What Seasoned Women Have That Everyone Needs by Brian Smith

What Seasoned Women Have That Everyone Needs by Brian Smith

Author:Brian Smith
Language: eng
Format: epub
Publisher: BookBaby
Published: 2018-08-17T15:32:22+00:00


Chapter Five:

Your Spirit

Celebrating

Even more than an open mind we need an open spirit.

A number of years ago I wrote the following short essay about the spirit of one of my ancestors, a Seasoned Woman who had lived her life in a time when the marginalization of women in our society was considerably more routine and unexamined than it is today. (We are clearly not where we want to be, but we have made some progress, especially very recently.)

Portrait Of Her Spirit

In one corner of our dining room hangs a portrait of a beautiful young woman. She seems to be looking at something across the room, with a quiet but intelligent curiosity and a hint of surprise overlain by a personality which seems essentially sad.

The picture is perfectly composed and tinted sepia; it could easily be mistaken for an old photograph. The matting is white with a subtle internal border of gold lines and a simple, cheap frame sprayed with a finely textured gold lacquer.

It is only as I write this that I understand yet another level of why we so treasure this almost photographic yet so much more than photographic drawing. For the brilliant and talented woman who did this in her later years was actually creating a self-portrait, though the features of the young girl do not match the features of the artist at any time during her life.

What she captures so brilliantly is her own intelligence, curiosity, and sadness, preserving her own essence in this modest, unsigned work of art. What she has allowed us to see is the face of the beautifully creative artist whose dreams were deferred, again and again, while she patiently waited...

She cooked, she cleaned, she sewed clothing for her family. She cared for the man whom she accepted as the provider. A little macramé and petit point were her main creative outlets, connected as they were to the domesticity of draperies and doilies.

The heart of her passion acquiesced to expectations. She had been born a female and thus was to become a girl, a wife, a mother, and a grandmother, respectful of the tradition and custom of subsuming her essence to the service of procreation and instinctive and dutiful nurture.

She had learned to find her happiness and her joys in the growing of seeds sown in her own fortunate fertility. She had been taught that she ought not ask for more, nor should the yearning girl children she bore to the same vocation of selfless service and sacrifice.
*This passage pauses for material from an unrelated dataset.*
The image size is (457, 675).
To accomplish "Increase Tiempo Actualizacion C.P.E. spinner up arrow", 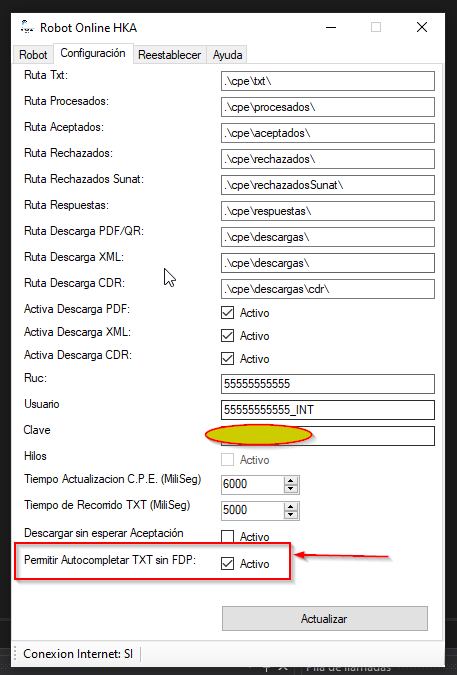I will [x=291, y=481].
For the patriarchs had spoken to their offspring, defined duty, marked out morality, and prescribed the parameters of pleasure, purpose, and pride.

For what is a sepia-tinted drawing to a life, a family of lives, to the safeguarding of fragile lines of progeny and the generation of generations.

And yet the soft heart one can sense in the living eyes captured in this beautiful drawing seems to tremble, almost palpably, still.

Hemingway said that people of courage can be destroyed but not defeated. As the girl in the passage above evolved into a Seasoned Woman, many of her dreams were destroyed.